Indochine : Toujours là, mais en duo

Indochine existe encore. Quatuor scindé en deux, il fait le tour en France à la rencontre de ses fans qui ne vieillissent plus depuis longtemps. Indochine existe encore et toutes les pythies du rock français s'en étonnent.

Bien sûr, avec ces textes qu'on croyait sortis de journaux pour adolescents, avec ces mélodies à trois notes, avec cette voix trop ambitieuse, ce groupe aurait dû vivre le temps d'un seul album. Et pourtant le sixième, "Wax", est sorti fin 1996. Depuis, Indochine est en tournée de Paris... à Paris.

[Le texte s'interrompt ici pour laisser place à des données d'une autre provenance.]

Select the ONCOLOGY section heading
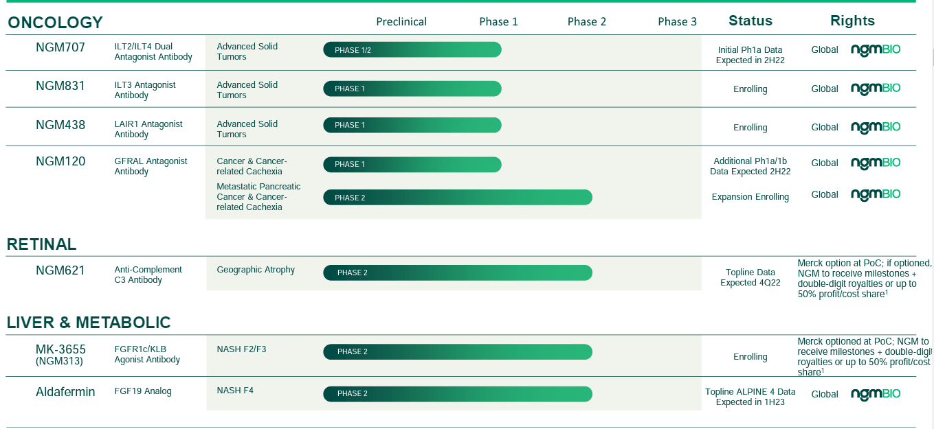Screen dimensions: 934x429 (x=55, y=23)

L'ultime rendez-vous aura lieu à la Cigale le 11 octobre, le premier avait rempli le Casino le 16 décembre dernier. Les spectateurs découvraient alors les nouvelles chansons et restaient assis.

Seules les anciennes, les vieilles gloires, ont fait lever la foule. Nicola et Stéphane Sirkis, les jumeaux survivants, sont obligés de jouer encore et toujours "Canary bay", "L'aventurier" ou "Les yeux noirs". Les chansons qui ont façonné le son Indochine à l'époque où Dominik, principal compositeur, et Dimitri, saxophoniste, étaient encore là.

L'époque, les années 80, où Indochine vendait presque autant que Téléphone. Au total, et à travers toute l'Europe, le groupe a écoulé à ce jour plus de deux millions de disques. Seize ans après la révélation au Rose Bonbon, petit club branché de la capitale, Nicola a écrit : "Moi je ne changerai plus jamais" en conclusion de "Wax". Stéphane, lui, ne quitte pas des yeux sa petite Lou. Les deux frères viennent de fêter leurs 38 ans.